_The tasks:_
**1)** What two topics did Klout say the writer of the passage about Klout was influential about?
**2)** Retype the passage about Klout between "http://klout.com/topic/chicago-journalism" and "topics. Weird, huh?", inclusive.

== Provided passage ==

Looking at the top Klout-getters (or “top +K recipients” in Klout’s vernacular) it seems each topic lends itself to people with engaged, active audiences but not necessarily those engaged and active about the topic in question.

“Chicago” and “journalism” were topics Klout said I was influential about. I’m not, really (take my word for it) . But you could make a good argument that I’m influential about “Chicago journalism” (again, take my word for it). And Klout can’t measure that:

http://klout.com/topic/chicago-journalism

(If you’re a Klout user, you just got bounced back to your profile. If you’re not, you got a Not Found page.)

So instead it just breaks the larger topics up into separate components which overstates my knowledge/influence about the general topic and understates my knowledge about the specific topic. More to the point, Klout can’t measure this niche topic, even though much of the Web is about niche topics. Weird, huh?

But none of this matters as much as my last point:

5. Klout – unlike every other social network with any claim to integrity – is opt-out, not opt-in.

That’s a complicated way of saying if you aren’t using Klout, it doesn’t matter: it’s using you. The service probably has a profile on you, your friends or your family if they’re connected to people who do use Klout. Even your kids. This New York Times article goes into detail on this point. Even if your social media profiles are private, Klout might have built a profile from them. (A friend of mine tweeted today that Klout created a profile on his 7 year old even though the kid’s Twitter account is private.)

===
== Records supplied ==

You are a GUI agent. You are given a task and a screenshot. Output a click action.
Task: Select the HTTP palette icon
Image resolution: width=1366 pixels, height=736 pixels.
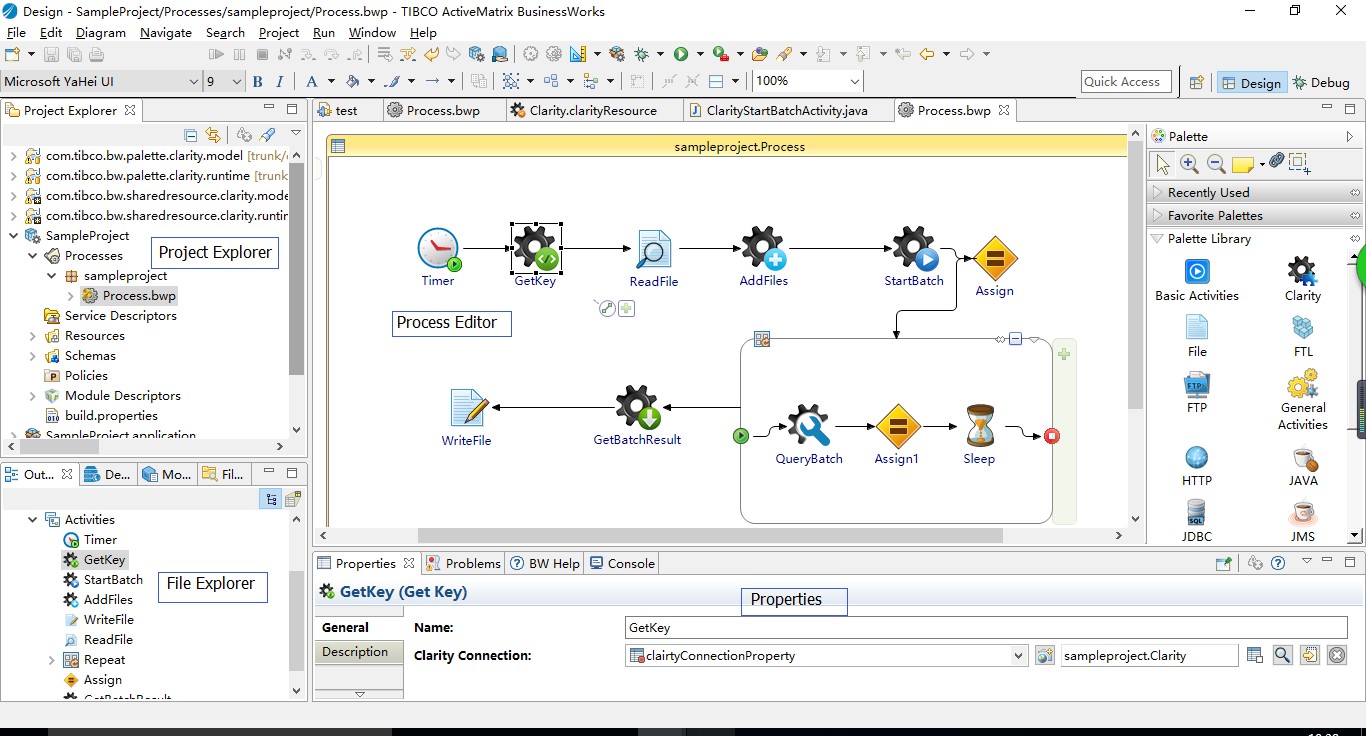(1196, 463)
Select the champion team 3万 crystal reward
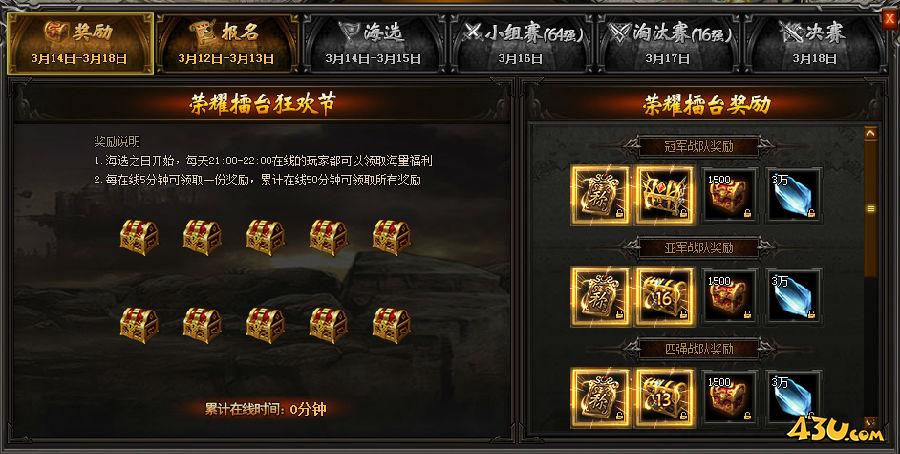Image resolution: width=900 pixels, height=454 pixels. [x=794, y=196]
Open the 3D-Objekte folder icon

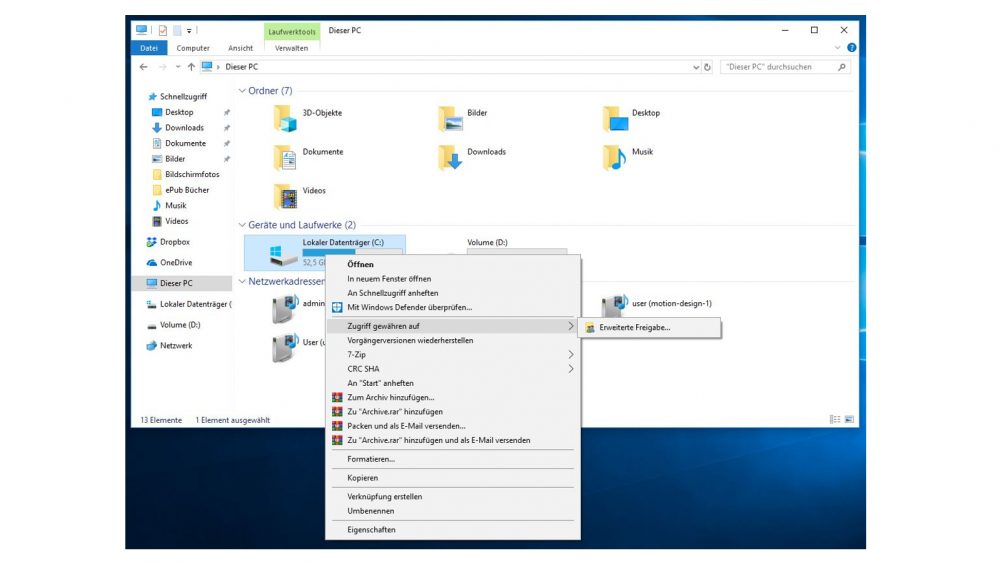pos(287,119)
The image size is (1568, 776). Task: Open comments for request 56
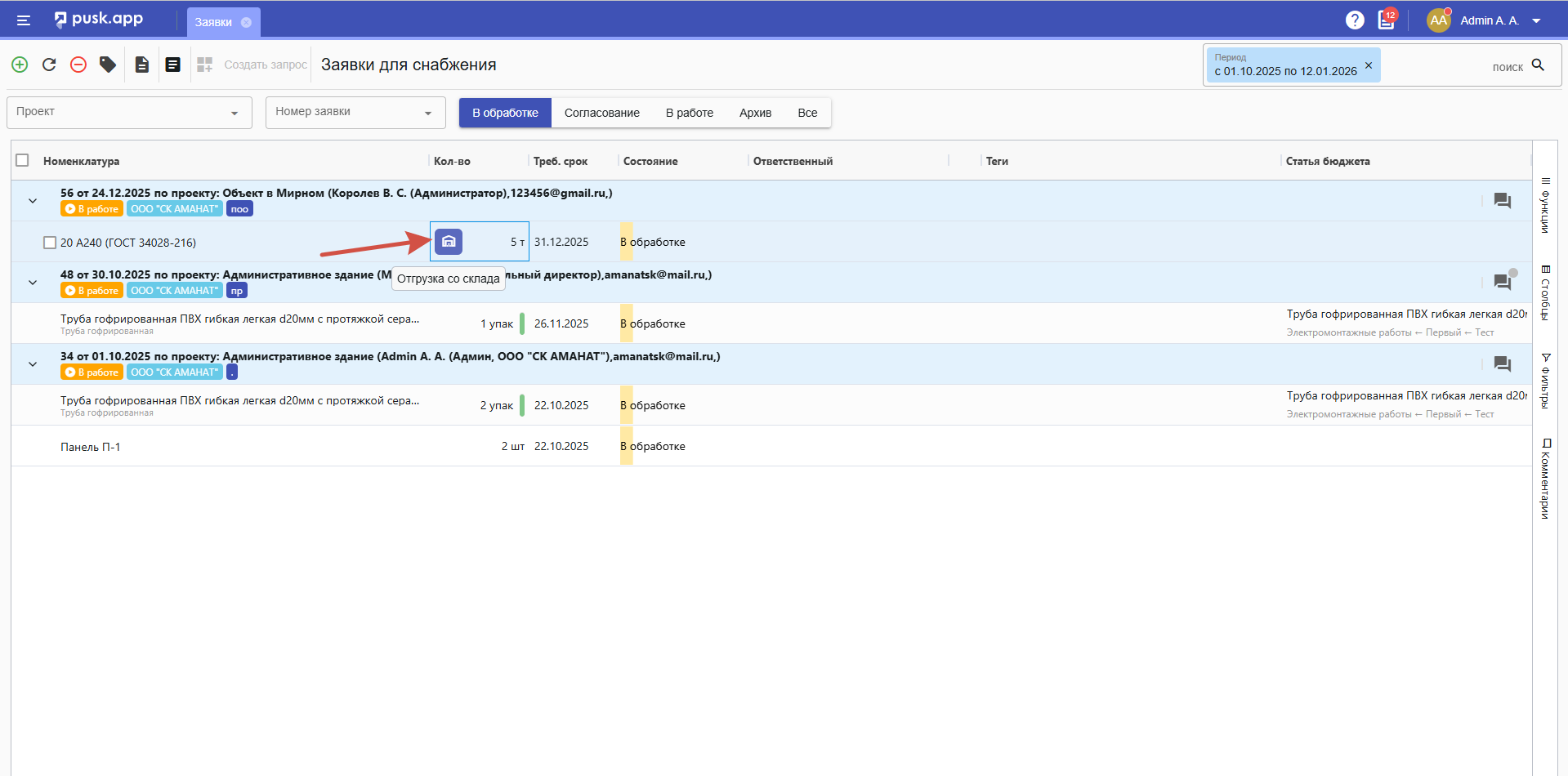click(x=1502, y=200)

===

_Responses by task:_
**1)** Chicago and journalism.

**2)**
http://klout.com/topic/chicago-journalism

(If you’re a Klout user, you just got bounced back to your profile. If you’re not, you got a Not Found page.)

So instead it just breaks the larger topics up into separate components which overstates my knowledge/influence about the general topic and understates my knowledge about the specific topic. More to the point, Klout can’t measure this niche topic, even though much of the Web is about niche topics. Weird, huh?